Obviously, we don’t want to wait for 100 billion coins, so let’s figure out how we can trick the game into thinking that we already have the required amount of coins.
Looking into the games main screen code, we can see something interesting:
ef game_screen():
# ...
while not done:
target_amount = (2**36) + (2**35)
if current_coins > (target_amount - 2**20):
while current_coins >= (target_amount + 2**20):
current_coins -= 2**20
victory_screen(int(current_coins / 10**8))
return
# ...
In the above, we can see that victory_screen is called when current_coins > (target_amount - 2**20). To trick the game into thinking we already won, we can insert the following line just before the if statement:
current_coins = target_amount
Running the app one final time, automatically reveals the flag:
2 – garbage
Time spent: around 20 minutes
Tools used: CFF Explorer, HxD, UPX
The second challenge of flare-on 2020 can either be very easy, or
very difficult if you don’t know what you should be looking for. You are
given a file called garbage.exe, along with a message that
tells you the executable was recovered using digital forensics, but is
incomplete. The task is to repair it and acquire the flag.

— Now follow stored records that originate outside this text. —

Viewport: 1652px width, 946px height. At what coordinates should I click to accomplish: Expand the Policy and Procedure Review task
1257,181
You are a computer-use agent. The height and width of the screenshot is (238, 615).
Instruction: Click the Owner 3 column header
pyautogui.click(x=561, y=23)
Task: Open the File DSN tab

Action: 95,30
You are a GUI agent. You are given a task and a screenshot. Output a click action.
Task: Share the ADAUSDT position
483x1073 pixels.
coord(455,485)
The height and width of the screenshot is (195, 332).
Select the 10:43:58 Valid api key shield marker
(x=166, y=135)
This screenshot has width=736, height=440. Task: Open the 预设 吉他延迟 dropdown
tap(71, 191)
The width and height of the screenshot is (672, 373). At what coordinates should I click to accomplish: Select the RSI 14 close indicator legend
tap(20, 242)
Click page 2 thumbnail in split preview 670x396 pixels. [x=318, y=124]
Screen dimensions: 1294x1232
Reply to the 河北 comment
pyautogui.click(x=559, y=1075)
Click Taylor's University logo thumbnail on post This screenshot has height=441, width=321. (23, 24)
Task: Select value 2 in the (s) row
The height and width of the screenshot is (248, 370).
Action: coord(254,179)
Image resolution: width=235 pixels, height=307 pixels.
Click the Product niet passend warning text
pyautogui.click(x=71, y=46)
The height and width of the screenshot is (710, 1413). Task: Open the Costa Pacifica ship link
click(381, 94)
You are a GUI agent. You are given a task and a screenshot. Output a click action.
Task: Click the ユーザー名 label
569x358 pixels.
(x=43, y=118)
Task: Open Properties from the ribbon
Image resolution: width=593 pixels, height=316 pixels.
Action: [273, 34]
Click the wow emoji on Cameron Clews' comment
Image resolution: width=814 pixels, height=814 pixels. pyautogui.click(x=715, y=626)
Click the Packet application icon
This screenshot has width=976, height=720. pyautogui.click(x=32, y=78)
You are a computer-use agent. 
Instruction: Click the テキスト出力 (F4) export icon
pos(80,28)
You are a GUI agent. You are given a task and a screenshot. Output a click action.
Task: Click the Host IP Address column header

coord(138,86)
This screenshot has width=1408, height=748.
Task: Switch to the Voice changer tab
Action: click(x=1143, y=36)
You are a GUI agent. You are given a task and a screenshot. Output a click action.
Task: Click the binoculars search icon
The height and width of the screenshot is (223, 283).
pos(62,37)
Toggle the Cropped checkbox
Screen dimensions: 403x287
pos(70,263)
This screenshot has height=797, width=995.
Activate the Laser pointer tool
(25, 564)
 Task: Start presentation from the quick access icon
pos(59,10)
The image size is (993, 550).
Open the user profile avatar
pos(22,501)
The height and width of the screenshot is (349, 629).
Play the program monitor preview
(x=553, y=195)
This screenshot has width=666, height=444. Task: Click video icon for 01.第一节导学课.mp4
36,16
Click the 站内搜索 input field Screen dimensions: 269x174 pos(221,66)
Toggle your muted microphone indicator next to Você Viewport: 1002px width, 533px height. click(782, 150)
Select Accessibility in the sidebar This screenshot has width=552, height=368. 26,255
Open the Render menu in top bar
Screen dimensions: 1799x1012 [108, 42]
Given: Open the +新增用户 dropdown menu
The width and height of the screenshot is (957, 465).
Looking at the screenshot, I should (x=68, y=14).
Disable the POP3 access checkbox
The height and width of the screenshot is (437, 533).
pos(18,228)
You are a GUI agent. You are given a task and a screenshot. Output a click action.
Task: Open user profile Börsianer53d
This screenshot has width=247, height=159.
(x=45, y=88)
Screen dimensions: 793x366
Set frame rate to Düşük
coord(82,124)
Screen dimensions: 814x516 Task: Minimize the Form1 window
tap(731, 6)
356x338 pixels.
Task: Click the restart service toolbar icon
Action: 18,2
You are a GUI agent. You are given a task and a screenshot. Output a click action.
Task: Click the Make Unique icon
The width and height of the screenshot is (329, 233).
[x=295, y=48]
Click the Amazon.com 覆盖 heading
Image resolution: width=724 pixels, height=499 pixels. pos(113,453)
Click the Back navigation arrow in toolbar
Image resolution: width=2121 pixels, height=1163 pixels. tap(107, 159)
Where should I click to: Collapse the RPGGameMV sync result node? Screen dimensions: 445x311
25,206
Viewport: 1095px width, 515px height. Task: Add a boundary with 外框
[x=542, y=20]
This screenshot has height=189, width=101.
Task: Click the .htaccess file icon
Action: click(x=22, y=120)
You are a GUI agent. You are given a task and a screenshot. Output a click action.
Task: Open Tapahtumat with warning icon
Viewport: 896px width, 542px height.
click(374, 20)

I heard a lot of people got stuck on this one, which is very understandable if you are not very familiar with the PE file format. Let’s go through it step-by-step.
Orientation
The first thing to try, is to just run it. As you might have guessed, this does not work.
Opening it up in a tool such as CFF explorer, however, gives us some
clues. Looking at the sections of the executable, we can see the names UPX0 and UPX1:
UPX stands for the Ultimate Packer for eXecutables, and is a well-known packer that attempts to compress an executable file to a smaller size. It can be downloaded at https://upx.github.io/.
The cool thing about the UPX project is that it not only comes with a
compressor, but also a built-in decompressor, by specifying the -d commandline flag. Unfortunately for us, this does not seem to work that well:
D:\Washi\RE\flareon2020\02>upx.exe -d garbage.exe
Ultimate Packer for eXecutables
Copyright (C) 1996 - 2020
UPX 3.96w Markus Oberhumer, Laszlo Molnar & John Reiser Jan 23rd 2020
File size Ratio Format Name
-------------------- ------ ----------- -----------
upx: garbage.exe: OverlayException: invalid overlay size; file is possibly corrupt
It seems some of the PE headers are corrupt. It complains about some size being incorrect.
“Fixing” the sections
When a file is incomplete, it usually means it is too short. Looking again at the sections, we can see that the last section .rsrc
starts at file offset 0x9E00, and has a size of 0x400. However, if we
look in a hex editor, such as HxD, we can quickly see that some of the
section’s data got cut off:
We are missing a total of 0x400 – 0x124 = 0x2DC bytes. Let’s append 0x2DC 00 bytes to the end of the file. Let’s run UPX again.
D:\Washi\RE\flareon2020\02>upx.exe -d garbage2.exe
Ultimate Packer for eXecutables
Copyright (C) 1996 - 2020
UPX 3.96w Markus Oberhumer, Laszlo Molnar & John Reiser Jan 23rd 2020
File size Ratio Format Name
-------------------- ------ ----------- -----------
79360 <- 41472 52.26% win32/pe garbage2.exe
Unpacked 1 file.
This time around, it does not complain. Success!
“Fixing” resources
Except there is a problem. Running the application results in the following error:
It complains about “side-by-side configuration”. This is probably because while we did fill up the resources section up to the right size, we didn’t really fill it up with the right data. There’s two ways of going about this: Either we can fix the resources directory by coming up with the right contents, or just remove it entirely and guess that the program doesn’t really need the resources at all.
I chose the latter one :). This can be done by simply clearing out the directory entry in the optional header of the PE:
Save it, and run it. Should be fine now right?
Fixing imports
Nope, we are still greeted with an error message:
.DLL? That’s a weird file name! Let’s have a look at the libraries that this PE file imports.
No wonder it could not find the imported DLLs. The module names are cleared out! We can easily figure out the original names of these modules by simply doing a quick Google search for one of the imported functions for each and every import. The module names are “kernel32.dll” and “shell32.dll”.
Fixing relocations
The application still does not run as expected, but it does not give an error anymore. Looking again at the sections and the data directories, we can observe one final issue.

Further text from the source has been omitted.